Graphene as a chain extender of polyurethanes for biomedical applications

Abstract

Amine-functionalized graphene has been chemically tagged within long-chain polyurethane molecules, using graphene as a chain extender to prepare a nanohybrid, and its novelty has been explored by comparing its properties with those of physically dispersed functionalized graphene in polyurethane based on di-ol as a chain extender. Chemical tagging has been confirmed through NMR studies and the nature of the interaction between the polymer matrix and graphene (nanofiller) is stronger in the chemically tagged nanohybrid compared to a nanohybrid prepared through physical mixture, as revealed from FTIR, UV-visible and PL spectroscopic measurement. A homogeneous dispersion of graphene platelets is achieved through a chemically tagged nanohybrid as against the agglomerated nanostructure found in a physically mixed nanohybrid. Enhancement of thermal properties and toughening of the nanohybrids is observed, whose extent is significantly higher in the chemically tagged nanohybrid due to greater interactions between the components and the uniform dispersion of nanofiller. Graphene-induced self-assembly from the nanometer scale to the micron level (step by step) was investigated through X-ray diffraction, small angle neutron scattering, atomic force microscopy and optical images in the order of nanometer, tens of nanometer, hundreds of nanometer and micron size, respectively. The effects of self-assembly on drug release and the biocompatible nature of the nanohybrids were monitored using HeLa cells, looking at cell viability, cell adhesion and fluorescence imaging.

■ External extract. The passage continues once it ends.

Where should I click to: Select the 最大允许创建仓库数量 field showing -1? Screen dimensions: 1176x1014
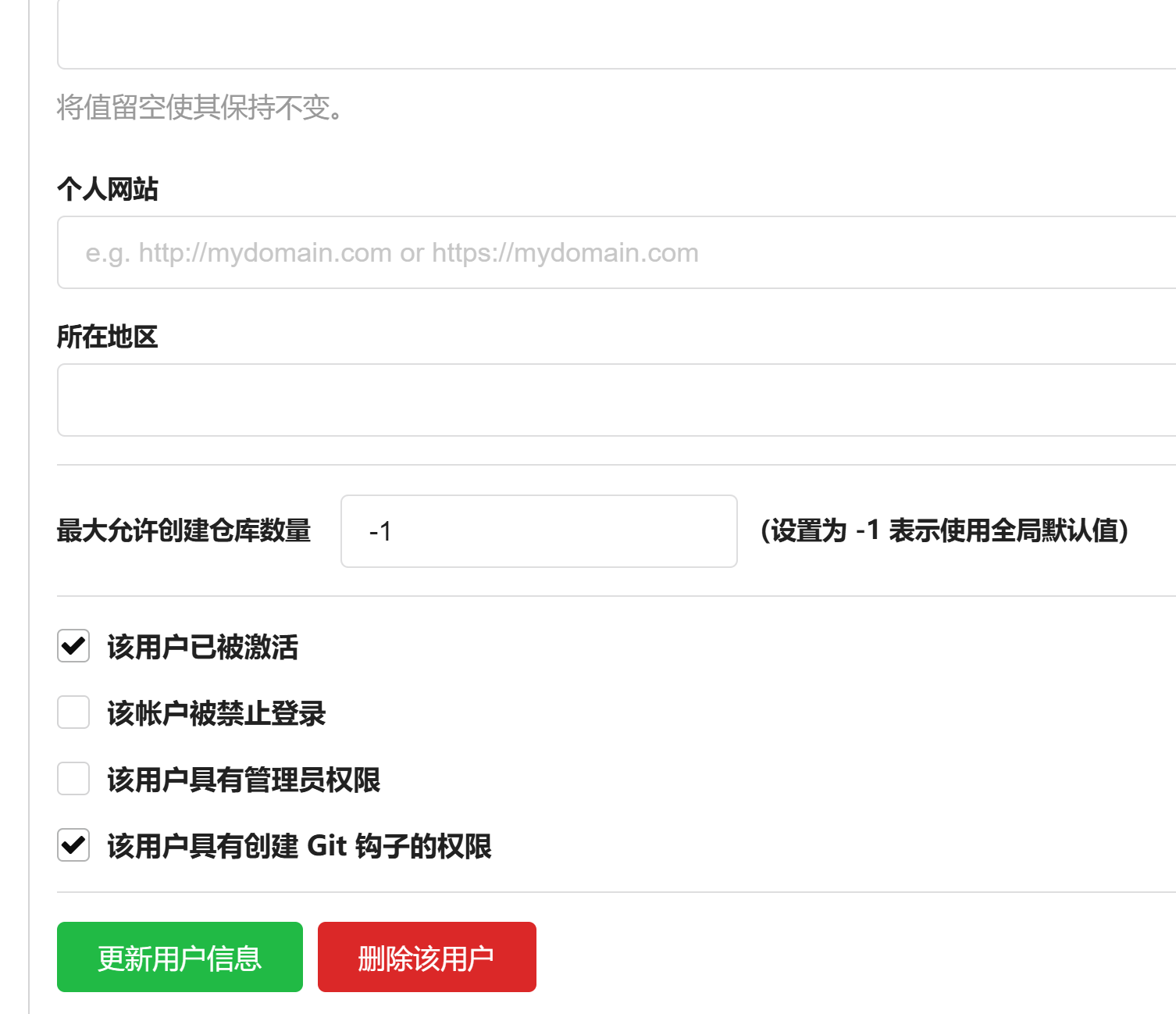tap(539, 531)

Significant sustained release of an anti-cancer drug was obtained using the chemically tagged nanohybrid and understanding gained of its kinetic behavior and mechanism. The greater biocompatibility of the chemically tagged nanohybrid was revealed through cell adhesion and fluorescence imaging, demonstrating a superior biomaterial which delivers the anti-cancer drug in a sustained manner. Hence, the developed nanohybrid is a potential biomaterial for drug delivery and tissue engineering.